Extrait.
+===+

Nat Commun 2020 Mar 20;11(1):1509

Les autres

En parallèle, d’autres laboratoires ont également trouvé des molécules qui pourraient réussir à agir contre les mutations non sens.

Dans un premier temps, la société pharmaceutique américaine PTC Therapeutics à découvert une molécule. Cette molécule a été identifiée dans un crible de 800 000 molécules, on l’appelle l’ataluren (ou PTC124). Pour le moment les essais cliniques de celle-ci ont été fait sur deux pathologies: la maladie de Duchenne, et la mucoviscidose. Mais les résultats étaient assez modestes, l’efficacité de la molécule n’a pas été « reconnue » ce qui n’a pas permis la mise sur le marché. Ils continuent néanmoins à faire des essais sur d’autres pathologies.

Une autre entreprise, du nom de Elox Pharmaceuticals, effectue également des recherches contre les mutations non-sens. La molécule, du nom de ELOX02, n’a pas été identifiée par criblage, c’est un molécule dérivée d’une famille d’antibiotique, qui possède la capacité de corriger les mutations non sens. La famille des aminoglycosides. Le problème des aminoglycosides, c’est qu’ils ont une toxicité qui ne leur permet pas d’être administré aux patients sur un très long terme, ce qui serait le cas si on veut traiter des patients atteint de maladies génétique, puisque ça sera pour toute la vie du patient. L’idée d’ELOX Pharmaceuticals, est de travailler sur ces molécules pour les rendre moins toxiques. C’est sur quoi ils sont en train de travailler avec ELOXO2, pour que la molécule soit moins toxique et plus efficace.

En outre, depuis déjà 30 ans, les chercheurs tentent de développer différentes méthodes de thérapie génique pour lutter contre les mutations non-sens. Ils trouvent des manières de plus en plus efficaces qui ont déjà mené à des résultats prometteurs dans le cadre de certaines études cliniques.

En Mars 2022, un article sur la thérapie génique est paru dans Nature. Ce que nous pouvons en retenir c’est que les recherches sont promettrices puisqu’on peut cibler spécifiquement chacun des codons stop et faire varier l’acide aminé incorporé, ce qui peut aider à garder la structure et la fonction de la protéine. Néanmoins, comme pour la translecture avec des drogues, ce n’est pas n’importe quel acide aminé qui est incorporé mais un proche cognat (c’est à dire dont l’anticodon est partiellement complémentaire du codon STOP), donc parfois l’acide aminé incorporé n’est pas toujours compatible avec la structure et la fonction.

Nom de l’article : AAV-delivered suppressor tRNA overcomes a nonsense mutation in mice, Nature volume 604, pages 343–348 (2022)

Conclusion

De nombreux laboratoires dans le monde s’intéresse aux mutations non-sens, c’est pour cela qu’aujourd’hui de nombreuses recherches sont en cours sur des molécules différentes, que ce soit des recherches sur l’ataluren, sur ELOX 02, la DAP, sur les aminoglycosides, ou bien d’autres encore. A l’heure actuelle, il n’y a pas de traitements disponibles pour les patients atteints de mucoviscidose au niveau des mutations à codon stop, néanmoins, des traitements au niveau des infections pulmonaires de ceux-ci sont disponible, afin d’améliorer leur qualité de vie, mais ça ne les soigne pas. 

Une dizaine de laboratoires ont déjà publié des molécules, qui corrigent les mutations ou qui aident d’autres molécules à corriger les mutations non sens. C’est une approche thérapeutique très prometteuse, qui attire d’autres chercheurs à venir sur ce domaine de recherches. Il y a une bonne dynamique autour de ce domaine, les chercheurs espèrent alors qu’au moins une de ces molécules arrivera à être donnée aux patients.

+===+

Données fournies.
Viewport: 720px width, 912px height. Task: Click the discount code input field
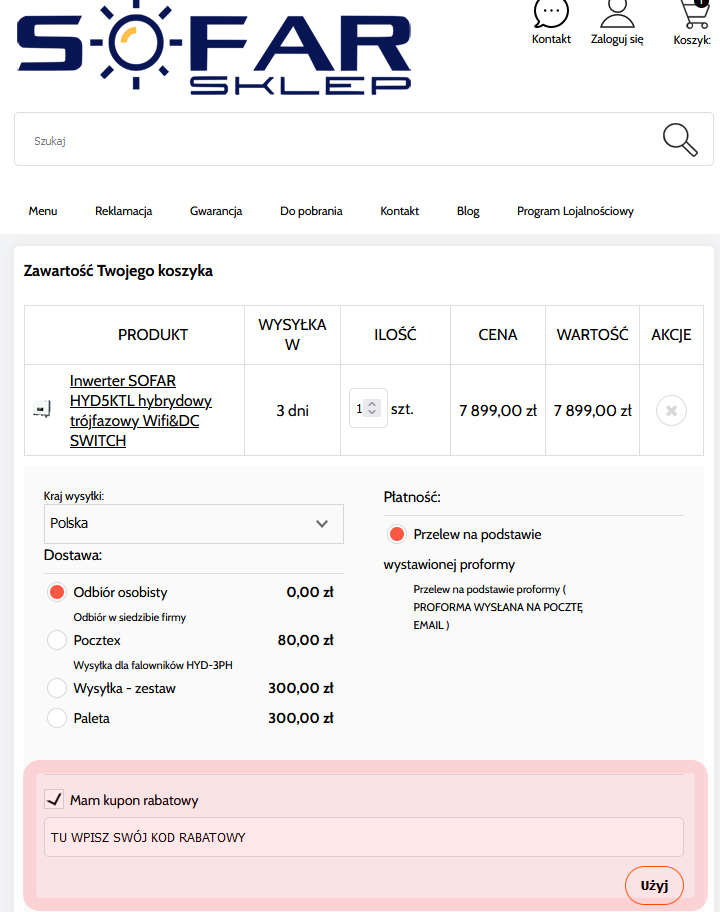click(x=364, y=837)
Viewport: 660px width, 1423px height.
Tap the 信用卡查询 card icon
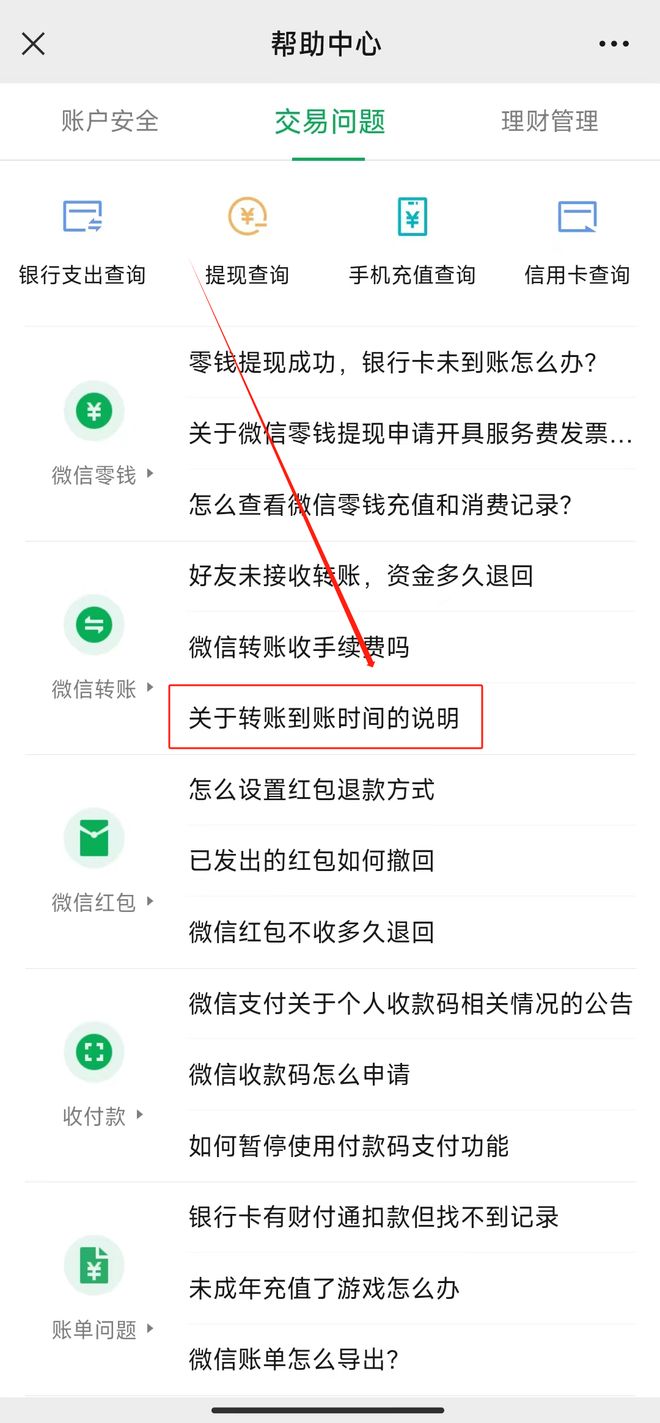tap(577, 216)
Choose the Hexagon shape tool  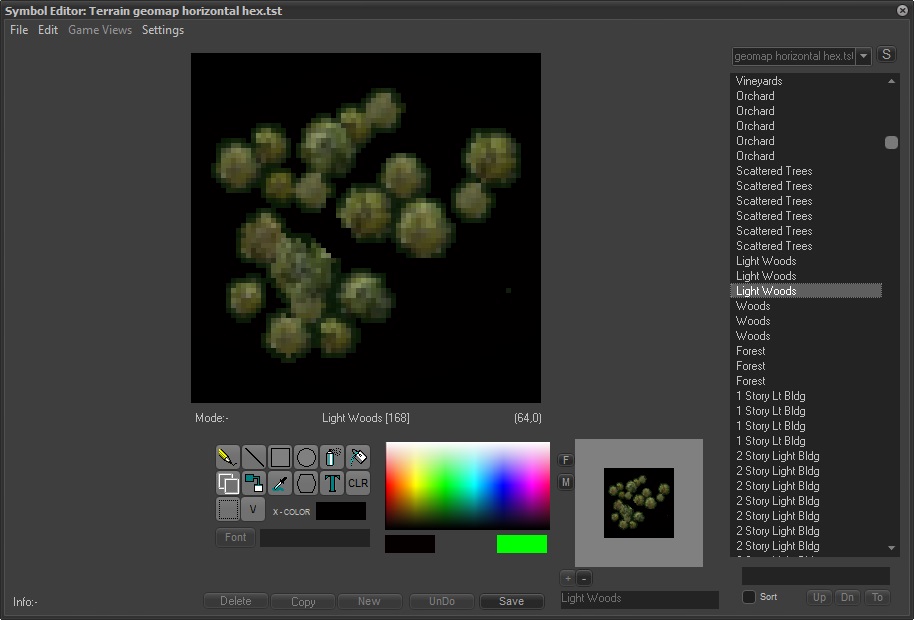coord(306,484)
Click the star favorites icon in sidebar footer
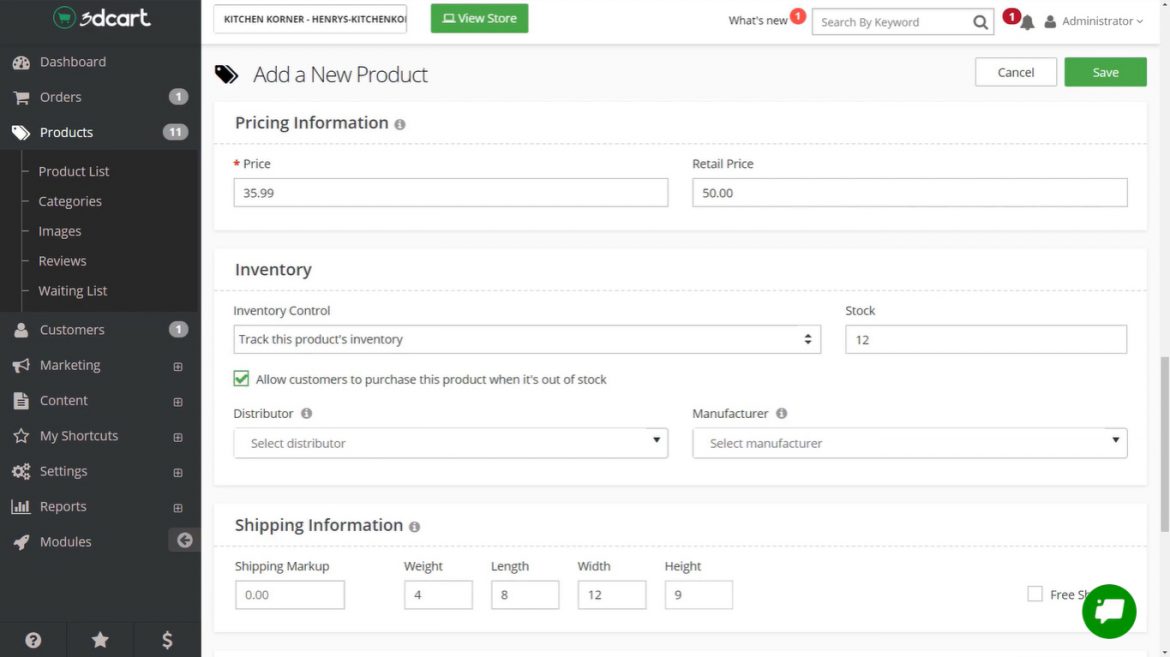Screen dimensions: 1170x657 point(100,640)
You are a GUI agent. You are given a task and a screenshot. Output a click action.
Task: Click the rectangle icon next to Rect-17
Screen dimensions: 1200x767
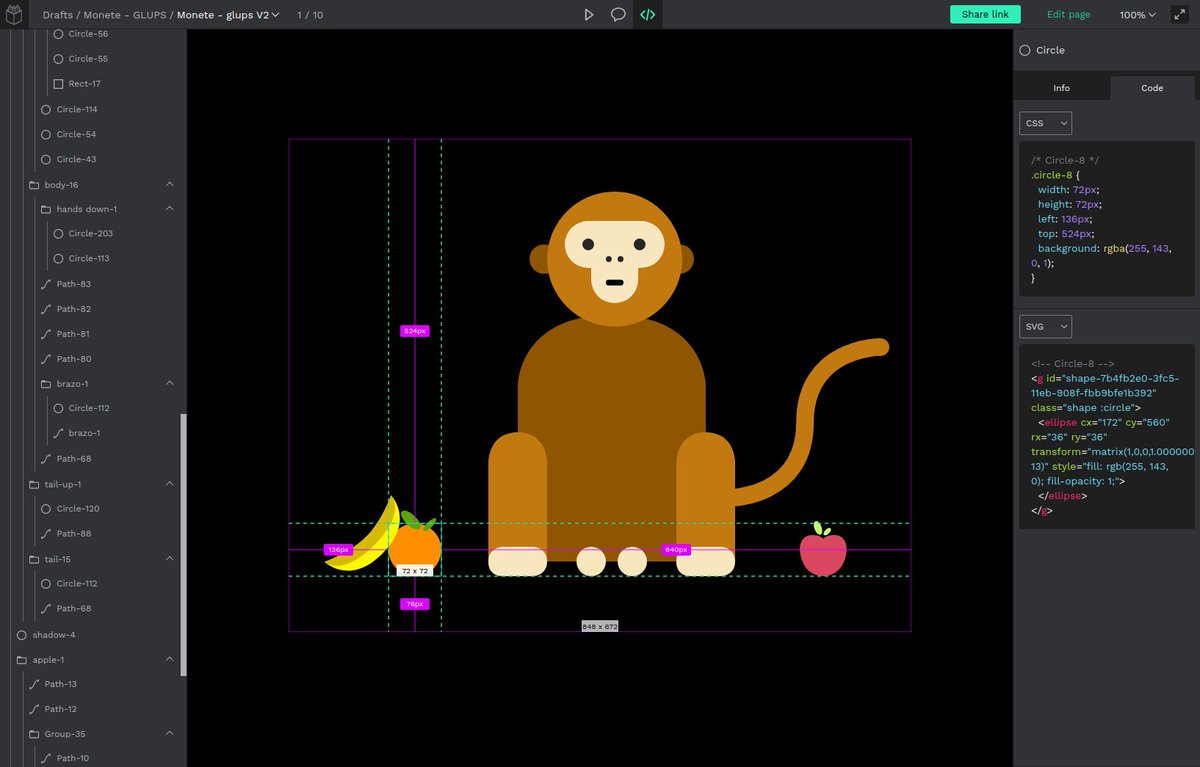click(58, 84)
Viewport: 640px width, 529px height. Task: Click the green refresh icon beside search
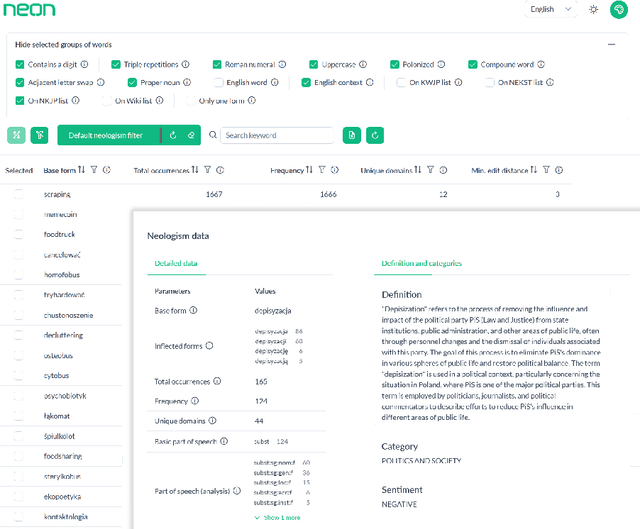[375, 135]
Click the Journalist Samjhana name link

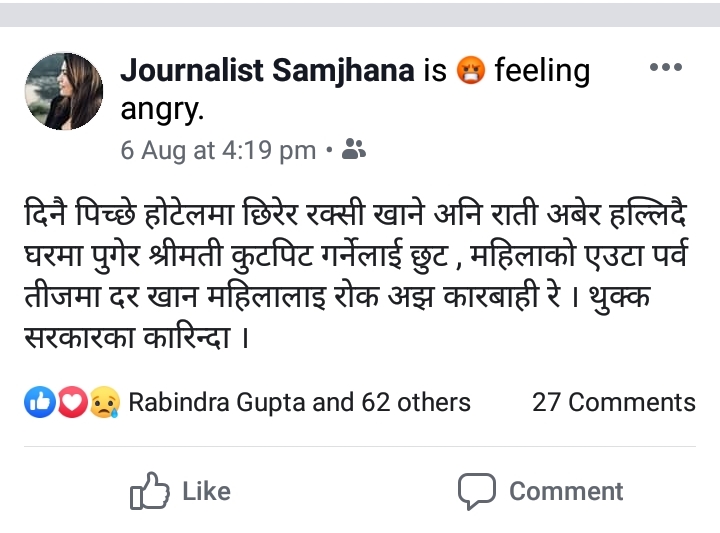(266, 70)
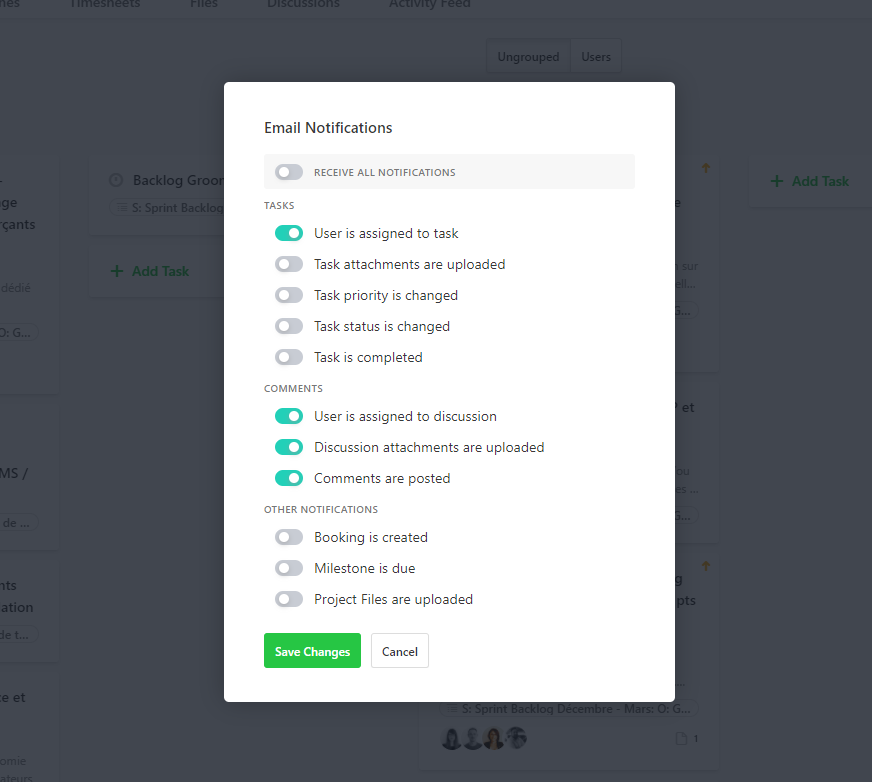This screenshot has height=782, width=872.
Task: Enable the Receive All Notifications toggle
Action: pos(289,172)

+===+

Recopiez à l'identique la portion du texte sur les mutations non-sens qui va de « Nat Commun 2020 » jusqu'à « sur d’autres pathologies. ».

Nat Commun 2020 Mar 20;11(1):1509

Les autres

En parallèle, d’autres laboratoires ont également trouvé des molécules qui pourraient réussir à agir contre les mutations non sens.

Dans un premier temps, la société pharmaceutique américaine PTC Therapeutics à découvert une molécule. Cette molécule a été identifiée dans un crible de 800 000 molécules, on l’appelle l’ataluren (ou PTC124). Pour le moment les essais cliniques de celle-ci ont été fait sur deux pathologies: la maladie de Duchenne, et la mucoviscidose. Mais les résultats étaient assez modestes, l’efficacité de la molécule n’a pas été « reconnue » ce qui n’a pas permis la mise sur le marché. Ils continuent néanmoins à faire des essais sur d’autres pathologies.